• _GIVEN INFORMATION_:
..........

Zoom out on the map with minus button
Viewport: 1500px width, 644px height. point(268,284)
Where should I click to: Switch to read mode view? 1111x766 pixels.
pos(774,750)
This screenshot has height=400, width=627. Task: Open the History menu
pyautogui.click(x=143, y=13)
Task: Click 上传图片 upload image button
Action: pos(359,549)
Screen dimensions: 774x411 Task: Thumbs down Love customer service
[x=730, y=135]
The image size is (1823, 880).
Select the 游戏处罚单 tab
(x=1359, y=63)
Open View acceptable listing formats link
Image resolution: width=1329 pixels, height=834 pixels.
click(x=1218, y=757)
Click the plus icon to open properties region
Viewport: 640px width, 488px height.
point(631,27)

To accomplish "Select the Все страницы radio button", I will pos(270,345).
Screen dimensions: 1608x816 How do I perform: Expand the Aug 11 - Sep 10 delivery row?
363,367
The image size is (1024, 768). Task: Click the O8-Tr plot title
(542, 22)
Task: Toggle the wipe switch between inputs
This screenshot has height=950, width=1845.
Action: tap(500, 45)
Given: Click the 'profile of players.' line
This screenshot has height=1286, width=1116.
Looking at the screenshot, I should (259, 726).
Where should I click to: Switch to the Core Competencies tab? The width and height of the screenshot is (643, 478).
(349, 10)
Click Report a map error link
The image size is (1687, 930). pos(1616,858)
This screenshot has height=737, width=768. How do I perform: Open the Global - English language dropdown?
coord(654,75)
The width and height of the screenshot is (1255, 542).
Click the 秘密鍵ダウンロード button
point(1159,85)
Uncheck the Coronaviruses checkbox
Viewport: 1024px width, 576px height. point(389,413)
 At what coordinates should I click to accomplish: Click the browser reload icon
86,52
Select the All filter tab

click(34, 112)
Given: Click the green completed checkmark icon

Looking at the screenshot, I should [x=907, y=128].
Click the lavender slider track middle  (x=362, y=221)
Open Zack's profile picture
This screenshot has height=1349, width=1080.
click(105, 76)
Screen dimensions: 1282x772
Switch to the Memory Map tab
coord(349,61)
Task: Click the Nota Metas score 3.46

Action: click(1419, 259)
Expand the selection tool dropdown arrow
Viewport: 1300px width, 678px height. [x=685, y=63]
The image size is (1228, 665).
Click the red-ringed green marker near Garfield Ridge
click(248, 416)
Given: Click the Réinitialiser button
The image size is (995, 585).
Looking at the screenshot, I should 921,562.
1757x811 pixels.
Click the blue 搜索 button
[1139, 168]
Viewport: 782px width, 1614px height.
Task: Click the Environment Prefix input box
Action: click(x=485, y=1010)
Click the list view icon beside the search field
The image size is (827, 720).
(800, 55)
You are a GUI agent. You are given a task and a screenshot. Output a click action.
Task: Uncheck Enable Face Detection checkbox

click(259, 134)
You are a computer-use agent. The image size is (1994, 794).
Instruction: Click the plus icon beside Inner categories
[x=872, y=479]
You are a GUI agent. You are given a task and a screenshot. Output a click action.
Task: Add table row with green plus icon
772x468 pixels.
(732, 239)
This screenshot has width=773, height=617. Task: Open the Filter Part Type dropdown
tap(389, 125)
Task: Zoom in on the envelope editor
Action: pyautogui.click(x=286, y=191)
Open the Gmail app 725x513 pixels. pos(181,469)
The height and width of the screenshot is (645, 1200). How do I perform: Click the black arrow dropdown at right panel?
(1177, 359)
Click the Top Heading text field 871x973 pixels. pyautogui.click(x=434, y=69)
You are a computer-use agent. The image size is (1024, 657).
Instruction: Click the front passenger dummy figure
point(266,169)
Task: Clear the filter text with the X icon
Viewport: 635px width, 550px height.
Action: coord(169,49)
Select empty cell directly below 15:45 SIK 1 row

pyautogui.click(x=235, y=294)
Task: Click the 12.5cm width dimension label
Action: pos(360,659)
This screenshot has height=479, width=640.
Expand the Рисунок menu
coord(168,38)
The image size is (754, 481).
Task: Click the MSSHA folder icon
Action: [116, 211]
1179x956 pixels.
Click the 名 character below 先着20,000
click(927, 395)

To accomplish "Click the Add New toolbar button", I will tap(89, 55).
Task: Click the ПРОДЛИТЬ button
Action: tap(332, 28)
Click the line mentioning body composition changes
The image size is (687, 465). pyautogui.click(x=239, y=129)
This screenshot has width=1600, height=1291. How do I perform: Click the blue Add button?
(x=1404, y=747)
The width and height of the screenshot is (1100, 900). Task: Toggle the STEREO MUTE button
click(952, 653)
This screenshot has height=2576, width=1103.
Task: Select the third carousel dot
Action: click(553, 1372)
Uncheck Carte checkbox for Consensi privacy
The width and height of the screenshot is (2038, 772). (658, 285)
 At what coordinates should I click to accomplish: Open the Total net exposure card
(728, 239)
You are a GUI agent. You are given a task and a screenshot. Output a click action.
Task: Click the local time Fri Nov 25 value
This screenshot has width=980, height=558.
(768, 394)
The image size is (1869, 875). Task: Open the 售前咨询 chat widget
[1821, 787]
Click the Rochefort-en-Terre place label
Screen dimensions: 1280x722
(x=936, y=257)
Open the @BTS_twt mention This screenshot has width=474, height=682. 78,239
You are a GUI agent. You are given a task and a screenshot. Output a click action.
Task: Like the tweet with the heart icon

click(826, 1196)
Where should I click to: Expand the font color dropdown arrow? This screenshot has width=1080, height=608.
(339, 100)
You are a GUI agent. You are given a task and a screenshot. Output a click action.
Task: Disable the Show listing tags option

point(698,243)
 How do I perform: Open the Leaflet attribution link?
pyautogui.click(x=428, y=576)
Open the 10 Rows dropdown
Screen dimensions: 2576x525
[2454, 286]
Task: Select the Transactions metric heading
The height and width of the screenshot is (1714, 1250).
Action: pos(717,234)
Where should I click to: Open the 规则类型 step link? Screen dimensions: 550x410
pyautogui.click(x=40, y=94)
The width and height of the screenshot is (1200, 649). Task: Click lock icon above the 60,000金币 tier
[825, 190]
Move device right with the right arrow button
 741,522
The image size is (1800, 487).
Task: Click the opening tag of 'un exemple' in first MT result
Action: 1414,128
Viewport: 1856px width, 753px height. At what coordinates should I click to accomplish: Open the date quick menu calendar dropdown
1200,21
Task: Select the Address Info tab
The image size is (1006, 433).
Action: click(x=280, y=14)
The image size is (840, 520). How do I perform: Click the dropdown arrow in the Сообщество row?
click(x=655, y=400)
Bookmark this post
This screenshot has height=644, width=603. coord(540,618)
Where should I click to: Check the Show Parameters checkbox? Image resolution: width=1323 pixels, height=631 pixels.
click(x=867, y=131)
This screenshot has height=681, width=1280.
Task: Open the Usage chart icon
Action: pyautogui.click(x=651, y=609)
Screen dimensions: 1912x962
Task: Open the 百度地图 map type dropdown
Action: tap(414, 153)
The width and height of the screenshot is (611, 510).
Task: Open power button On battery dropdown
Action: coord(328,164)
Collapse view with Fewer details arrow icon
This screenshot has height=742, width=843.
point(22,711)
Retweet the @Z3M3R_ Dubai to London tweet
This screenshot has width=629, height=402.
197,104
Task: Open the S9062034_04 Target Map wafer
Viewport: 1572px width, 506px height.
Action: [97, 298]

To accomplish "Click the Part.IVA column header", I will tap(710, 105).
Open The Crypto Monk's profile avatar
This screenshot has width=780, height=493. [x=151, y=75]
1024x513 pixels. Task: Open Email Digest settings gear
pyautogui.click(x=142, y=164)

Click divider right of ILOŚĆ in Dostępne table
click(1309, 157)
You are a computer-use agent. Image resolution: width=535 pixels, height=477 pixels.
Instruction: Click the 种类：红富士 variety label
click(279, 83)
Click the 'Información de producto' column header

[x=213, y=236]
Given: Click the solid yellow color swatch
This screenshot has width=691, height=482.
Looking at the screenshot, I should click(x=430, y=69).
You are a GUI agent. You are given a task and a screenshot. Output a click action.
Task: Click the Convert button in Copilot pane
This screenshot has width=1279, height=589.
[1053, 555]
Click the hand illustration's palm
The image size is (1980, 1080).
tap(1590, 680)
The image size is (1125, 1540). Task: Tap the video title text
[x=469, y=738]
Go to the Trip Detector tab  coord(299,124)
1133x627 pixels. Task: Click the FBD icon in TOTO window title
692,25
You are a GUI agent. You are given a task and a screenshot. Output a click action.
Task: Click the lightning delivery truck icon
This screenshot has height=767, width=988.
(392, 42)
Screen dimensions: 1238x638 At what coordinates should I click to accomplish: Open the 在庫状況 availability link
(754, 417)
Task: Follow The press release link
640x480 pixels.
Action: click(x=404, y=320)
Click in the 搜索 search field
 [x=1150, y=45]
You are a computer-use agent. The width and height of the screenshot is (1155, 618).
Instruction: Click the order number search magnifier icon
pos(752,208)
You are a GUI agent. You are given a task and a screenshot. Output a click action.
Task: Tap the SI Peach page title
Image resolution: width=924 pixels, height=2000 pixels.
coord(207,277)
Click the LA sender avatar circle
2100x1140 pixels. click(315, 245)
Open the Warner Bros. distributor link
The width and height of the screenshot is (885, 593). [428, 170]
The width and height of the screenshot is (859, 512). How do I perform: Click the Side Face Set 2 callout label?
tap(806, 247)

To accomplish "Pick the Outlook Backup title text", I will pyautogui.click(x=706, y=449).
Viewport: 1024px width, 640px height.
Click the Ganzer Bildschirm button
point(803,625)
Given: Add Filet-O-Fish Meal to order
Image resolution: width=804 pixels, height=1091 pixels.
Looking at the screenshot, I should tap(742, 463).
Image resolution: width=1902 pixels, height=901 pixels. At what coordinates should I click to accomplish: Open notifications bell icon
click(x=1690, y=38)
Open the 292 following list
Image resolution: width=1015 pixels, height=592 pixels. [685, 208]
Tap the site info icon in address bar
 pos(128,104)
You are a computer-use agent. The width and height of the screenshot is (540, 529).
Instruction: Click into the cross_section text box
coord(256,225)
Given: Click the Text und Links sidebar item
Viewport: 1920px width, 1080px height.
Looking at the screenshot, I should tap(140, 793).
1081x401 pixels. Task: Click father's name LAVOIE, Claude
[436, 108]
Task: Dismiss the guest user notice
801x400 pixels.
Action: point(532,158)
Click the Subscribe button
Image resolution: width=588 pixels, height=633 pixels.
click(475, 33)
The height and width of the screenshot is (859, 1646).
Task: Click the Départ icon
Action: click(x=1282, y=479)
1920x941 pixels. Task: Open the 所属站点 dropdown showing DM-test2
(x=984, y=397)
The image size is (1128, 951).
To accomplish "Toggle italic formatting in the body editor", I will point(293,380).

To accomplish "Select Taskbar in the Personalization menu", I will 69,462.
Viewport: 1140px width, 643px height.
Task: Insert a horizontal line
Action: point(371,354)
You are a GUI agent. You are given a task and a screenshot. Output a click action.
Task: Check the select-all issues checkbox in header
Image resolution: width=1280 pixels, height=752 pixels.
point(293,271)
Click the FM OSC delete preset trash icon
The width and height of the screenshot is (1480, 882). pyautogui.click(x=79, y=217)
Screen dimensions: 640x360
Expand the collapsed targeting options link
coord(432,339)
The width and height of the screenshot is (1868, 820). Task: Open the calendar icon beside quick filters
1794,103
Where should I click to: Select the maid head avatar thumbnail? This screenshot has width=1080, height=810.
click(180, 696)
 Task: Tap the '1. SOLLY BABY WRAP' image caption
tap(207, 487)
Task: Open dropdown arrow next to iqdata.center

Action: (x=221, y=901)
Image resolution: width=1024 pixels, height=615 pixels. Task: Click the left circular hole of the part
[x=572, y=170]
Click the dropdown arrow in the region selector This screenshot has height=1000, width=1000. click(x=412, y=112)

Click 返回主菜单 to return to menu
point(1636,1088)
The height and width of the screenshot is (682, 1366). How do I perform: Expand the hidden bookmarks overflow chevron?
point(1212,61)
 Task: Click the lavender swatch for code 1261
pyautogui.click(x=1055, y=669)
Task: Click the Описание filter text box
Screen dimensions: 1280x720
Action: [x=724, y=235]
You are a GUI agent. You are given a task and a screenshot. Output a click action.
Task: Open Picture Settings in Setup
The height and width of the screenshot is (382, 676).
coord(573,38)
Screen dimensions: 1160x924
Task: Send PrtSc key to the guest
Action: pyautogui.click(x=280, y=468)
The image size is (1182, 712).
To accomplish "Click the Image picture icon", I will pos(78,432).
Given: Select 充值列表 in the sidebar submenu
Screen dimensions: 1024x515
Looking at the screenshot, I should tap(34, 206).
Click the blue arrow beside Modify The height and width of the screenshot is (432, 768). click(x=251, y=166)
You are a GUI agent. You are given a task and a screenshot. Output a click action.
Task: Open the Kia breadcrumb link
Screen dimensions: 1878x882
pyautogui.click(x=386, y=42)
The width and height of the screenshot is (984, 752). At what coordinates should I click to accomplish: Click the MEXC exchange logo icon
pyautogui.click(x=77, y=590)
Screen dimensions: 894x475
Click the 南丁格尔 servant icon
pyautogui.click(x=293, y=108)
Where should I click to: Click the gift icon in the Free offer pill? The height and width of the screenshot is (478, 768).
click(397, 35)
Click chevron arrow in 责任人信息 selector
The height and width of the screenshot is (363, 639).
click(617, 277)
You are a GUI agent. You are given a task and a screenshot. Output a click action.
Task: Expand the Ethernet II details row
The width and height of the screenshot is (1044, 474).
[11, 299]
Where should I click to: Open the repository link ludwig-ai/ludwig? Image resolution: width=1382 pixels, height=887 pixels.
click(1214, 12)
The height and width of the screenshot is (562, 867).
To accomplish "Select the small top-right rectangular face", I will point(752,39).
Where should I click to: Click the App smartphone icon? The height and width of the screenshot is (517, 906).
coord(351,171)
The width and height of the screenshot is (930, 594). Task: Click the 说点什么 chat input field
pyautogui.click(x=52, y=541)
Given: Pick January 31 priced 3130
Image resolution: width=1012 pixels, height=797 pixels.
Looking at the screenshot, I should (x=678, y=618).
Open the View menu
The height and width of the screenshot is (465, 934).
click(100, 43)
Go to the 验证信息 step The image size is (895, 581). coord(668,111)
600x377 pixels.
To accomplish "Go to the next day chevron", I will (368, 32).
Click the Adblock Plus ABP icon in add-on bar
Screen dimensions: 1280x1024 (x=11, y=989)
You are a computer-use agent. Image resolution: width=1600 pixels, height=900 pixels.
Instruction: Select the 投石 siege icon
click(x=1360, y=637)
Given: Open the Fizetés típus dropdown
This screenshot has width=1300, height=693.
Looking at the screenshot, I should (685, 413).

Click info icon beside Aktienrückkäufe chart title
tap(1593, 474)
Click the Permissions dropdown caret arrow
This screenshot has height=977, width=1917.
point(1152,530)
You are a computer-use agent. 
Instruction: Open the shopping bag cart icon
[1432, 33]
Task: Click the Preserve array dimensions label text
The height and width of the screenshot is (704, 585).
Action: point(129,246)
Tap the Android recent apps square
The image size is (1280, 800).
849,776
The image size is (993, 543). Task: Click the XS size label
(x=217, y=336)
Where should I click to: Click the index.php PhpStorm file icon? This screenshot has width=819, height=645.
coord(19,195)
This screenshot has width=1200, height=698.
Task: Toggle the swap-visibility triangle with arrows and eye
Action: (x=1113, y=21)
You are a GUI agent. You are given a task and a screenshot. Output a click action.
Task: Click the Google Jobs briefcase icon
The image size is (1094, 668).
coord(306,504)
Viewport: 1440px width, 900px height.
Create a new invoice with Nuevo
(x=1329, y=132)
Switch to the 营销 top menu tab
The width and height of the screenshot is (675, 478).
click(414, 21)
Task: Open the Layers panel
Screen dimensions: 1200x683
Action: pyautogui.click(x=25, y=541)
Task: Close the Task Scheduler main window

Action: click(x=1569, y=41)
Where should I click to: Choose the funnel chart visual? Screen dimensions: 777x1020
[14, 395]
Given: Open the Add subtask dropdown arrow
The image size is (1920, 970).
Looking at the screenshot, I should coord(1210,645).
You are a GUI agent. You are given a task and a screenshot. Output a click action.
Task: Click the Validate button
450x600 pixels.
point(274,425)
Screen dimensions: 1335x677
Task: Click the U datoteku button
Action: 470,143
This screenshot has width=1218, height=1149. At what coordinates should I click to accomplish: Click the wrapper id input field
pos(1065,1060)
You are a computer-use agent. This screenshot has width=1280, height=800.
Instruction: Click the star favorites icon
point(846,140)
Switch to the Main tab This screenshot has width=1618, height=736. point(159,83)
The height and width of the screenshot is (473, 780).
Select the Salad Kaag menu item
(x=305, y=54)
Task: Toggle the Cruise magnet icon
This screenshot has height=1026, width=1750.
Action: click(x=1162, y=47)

..........

• _EXERCISE BRIEF_: The job is to copy each line from the material above that holds the word "sidebar".

• _EXERCISE ANSWER_:
Given: Click the Text und Links sidebar item
Given: Select 充值列表 in the sidebar submenu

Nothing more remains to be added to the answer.